» TASK DESCRIPTION
Word for word, the records below are to be set down again.

### RECORDS SHOWN

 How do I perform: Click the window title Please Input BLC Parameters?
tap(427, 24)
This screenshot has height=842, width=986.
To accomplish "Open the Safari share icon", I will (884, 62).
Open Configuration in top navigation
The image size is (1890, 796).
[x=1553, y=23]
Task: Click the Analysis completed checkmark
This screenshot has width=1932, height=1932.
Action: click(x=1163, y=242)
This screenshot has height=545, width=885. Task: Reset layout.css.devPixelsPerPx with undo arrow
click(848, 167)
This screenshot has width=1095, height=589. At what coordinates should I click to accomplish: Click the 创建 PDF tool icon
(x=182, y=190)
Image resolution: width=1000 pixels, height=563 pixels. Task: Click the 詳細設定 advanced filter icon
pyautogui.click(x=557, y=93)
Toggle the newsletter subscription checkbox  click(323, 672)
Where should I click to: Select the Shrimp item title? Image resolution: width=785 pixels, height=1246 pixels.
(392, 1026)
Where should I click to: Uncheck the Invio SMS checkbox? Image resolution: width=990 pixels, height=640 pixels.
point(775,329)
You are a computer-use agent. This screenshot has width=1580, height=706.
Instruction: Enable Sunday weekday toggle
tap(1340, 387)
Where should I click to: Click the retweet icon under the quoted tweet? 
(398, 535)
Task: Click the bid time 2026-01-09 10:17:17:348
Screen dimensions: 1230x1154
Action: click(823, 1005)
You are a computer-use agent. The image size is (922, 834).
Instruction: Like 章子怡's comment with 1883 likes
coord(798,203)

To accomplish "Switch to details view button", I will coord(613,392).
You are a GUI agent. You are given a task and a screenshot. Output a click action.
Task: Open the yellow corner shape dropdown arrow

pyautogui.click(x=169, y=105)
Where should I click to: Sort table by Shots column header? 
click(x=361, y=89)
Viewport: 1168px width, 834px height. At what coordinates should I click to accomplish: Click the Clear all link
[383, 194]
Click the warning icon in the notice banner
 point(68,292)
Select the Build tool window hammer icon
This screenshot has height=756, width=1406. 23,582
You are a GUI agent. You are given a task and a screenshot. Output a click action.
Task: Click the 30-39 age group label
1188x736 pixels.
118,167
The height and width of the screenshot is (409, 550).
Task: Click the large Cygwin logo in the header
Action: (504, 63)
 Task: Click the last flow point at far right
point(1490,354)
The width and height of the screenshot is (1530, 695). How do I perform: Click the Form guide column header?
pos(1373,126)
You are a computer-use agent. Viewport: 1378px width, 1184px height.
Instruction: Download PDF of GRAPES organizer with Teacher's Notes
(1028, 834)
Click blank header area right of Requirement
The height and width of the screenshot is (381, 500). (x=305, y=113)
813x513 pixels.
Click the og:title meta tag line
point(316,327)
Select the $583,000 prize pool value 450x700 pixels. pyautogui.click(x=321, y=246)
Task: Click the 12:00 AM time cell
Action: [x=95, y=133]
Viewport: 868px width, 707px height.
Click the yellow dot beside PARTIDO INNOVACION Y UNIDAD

######

» ANSWER TO THIS TASK
 How do I perform: Click the window title Please Input BLC Parameters?
tap(427, 24)
This screenshot has height=842, width=986.
To accomplish "Open the Safari share icon", I will (884, 62).
Open Configuration in top navigation
The image size is (1890, 796).
[x=1553, y=23]
Task: Click the Analysis completed checkmark
This screenshot has width=1932, height=1932.
Action: click(x=1163, y=242)
This screenshot has height=545, width=885. Task: Reset layout.css.devPixelsPerPx with undo arrow
click(848, 167)
This screenshot has width=1095, height=589. At what coordinates should I click to accomplish: Click the 创建 PDF tool icon
(x=182, y=190)
Image resolution: width=1000 pixels, height=563 pixels. Task: Click the 詳細設定 advanced filter icon
pyautogui.click(x=557, y=93)
Toggle the newsletter subscription checkbox  click(323, 672)
Where should I click to: Select the Shrimp item title? Image resolution: width=785 pixels, height=1246 pixels.
(392, 1026)
Where should I click to: Uncheck the Invio SMS checkbox? Image resolution: width=990 pixels, height=640 pixels.
point(775,329)
You are a computer-use agent. This screenshot has width=1580, height=706.
Instruction: Enable Sunday weekday toggle
tap(1340, 387)
Where should I click to: Click the retweet icon under the quoted tweet? 
(398, 535)
Task: Click the bid time 2026-01-09 10:17:17:348
Screen dimensions: 1230x1154
Action: click(823, 1005)
You are a computer-use agent. The image size is (922, 834).
Instruction: Like 章子怡's comment with 1883 likes
coord(798,203)

To accomplish "Switch to details view button", I will coord(613,392).
You are a GUI agent. You are given a task and a screenshot. Output a click action.
Task: Open the yellow corner shape dropdown arrow

pyautogui.click(x=169, y=105)
Where should I click to: Sort table by Shots column header? 
click(x=361, y=89)
Viewport: 1168px width, 834px height. At what coordinates should I click to accomplish: Click the Clear all link
[383, 194]
Click the warning icon in the notice banner
 point(68,292)
Select the Build tool window hammer icon
This screenshot has height=756, width=1406. 23,582
You are a GUI agent. You are given a task and a screenshot. Output a click action.
Task: Click the 30-39 age group label
1188x736 pixels.
118,167
The height and width of the screenshot is (409, 550).
Task: Click the large Cygwin logo in the header
Action: (504, 63)
 Task: Click the last flow point at far right
point(1490,354)
The width and height of the screenshot is (1530, 695). How do I perform: Click the Form guide column header?
pos(1373,126)
You are a computer-use agent. Viewport: 1378px width, 1184px height.
Instruction: Download PDF of GRAPES organizer with Teacher's Notes
(1028, 834)
Click blank header area right of Requirement
The height and width of the screenshot is (381, 500). (x=305, y=113)
813x513 pixels.
Click the og:title meta tag line
point(316,327)
Select the $583,000 prize pool value 450x700 pixels. pyautogui.click(x=321, y=246)
Task: Click the 12:00 AM time cell
Action: [x=95, y=133]
Viewport: 868px width, 707px height.
Click the yellow dot beside PARTIDO INNOVACION Y UNIDAD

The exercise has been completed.